Mientras Málaga se deshacía en claveles para el Cautivo, otra gitana los pregonaba en la puerta de la nueva casa hermandad del Rocío, en Párroco Ruiz Furest. Tampoco le faltaron flores a su Novia, que hoy volverá a conquistar el Altozano. Mientras, el centro recogía estampas especialmente atractivas en la reformada calle Echegaray, donde Pasión y Dolores del Puente regalaron momentos muy hermosos. Daba la sensación, allí junto al flamante teatro todavía cerrado, de que la Semana Santa se estrenaba antes de alcanzar la Campana, en un rincón que parece haber recobrado la bohemia de años pasados. En San Agustín, donde esta sensación se refuerza invariablemente y el silencio pesa por encima de las bandas de cornetas, un padre se esmeraba en explicar a su hija por qué todas aquellas imágenes de la Virgen representaban a la "Mamá del Señor" y por qué, a su vez, eran tan notablemente diferentes.
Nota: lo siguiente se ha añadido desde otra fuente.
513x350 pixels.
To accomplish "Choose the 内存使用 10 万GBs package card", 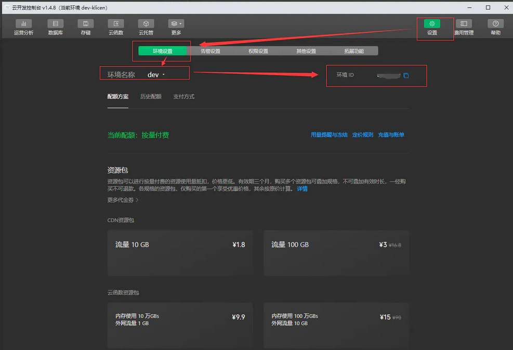I will pyautogui.click(x=180, y=325).
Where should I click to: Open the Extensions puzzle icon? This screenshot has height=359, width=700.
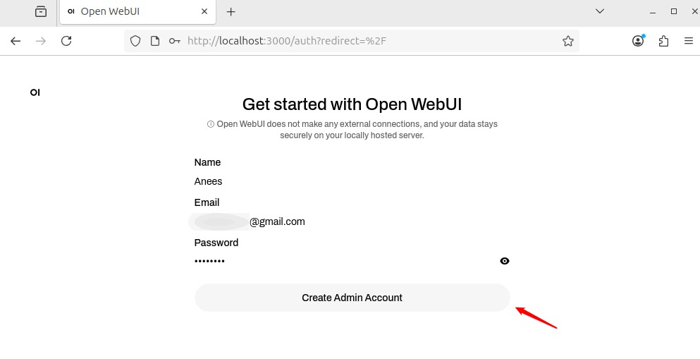[x=663, y=41]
La pequeña, que no tenía más de siete años, vestía rebequita de pitiminí y lucía dos magníficas coletas, se divertía retando a su progenitor con cuestiones teológicas cada vez más complejas. Que si el Señor era el mismo entonces por qué su Mamá era otra, el Señor de la Columna va antes del Señor de la Cruz, son el mismo, no lo son. Ni Joseph Ratzinger ni Hans Küng han contado con que, a menudo, la imaginación de los niños va por delante. En calle Alcazabilla, a la salida de Estudiantes, un trío de subsaharianos se detenía con sus pantalones anchos y sus deportivas desabrochadas a contemplar el número. A qué clase de país hemos venido a parar, parecían decir sus ojos. En cualquier otra época del año, incluso en verano, Málaga podría confundirse con otra ciudad: el transcurso anodino de los días, el trabajo, el ocio y su perpetua insatisfacción, los aparcamientos repletos, ni un saludo amable en la calle, ni un agradecimiento cordial al tendero que mete una naranja más en la bolsa. Y de repente, zas, sale un Cristo agonizante a la calle y los ánimos florecen hasta límites irracionales. Por eso la Semana Santa también es una frontera. Nunca se sabe lo que espera al otro lado.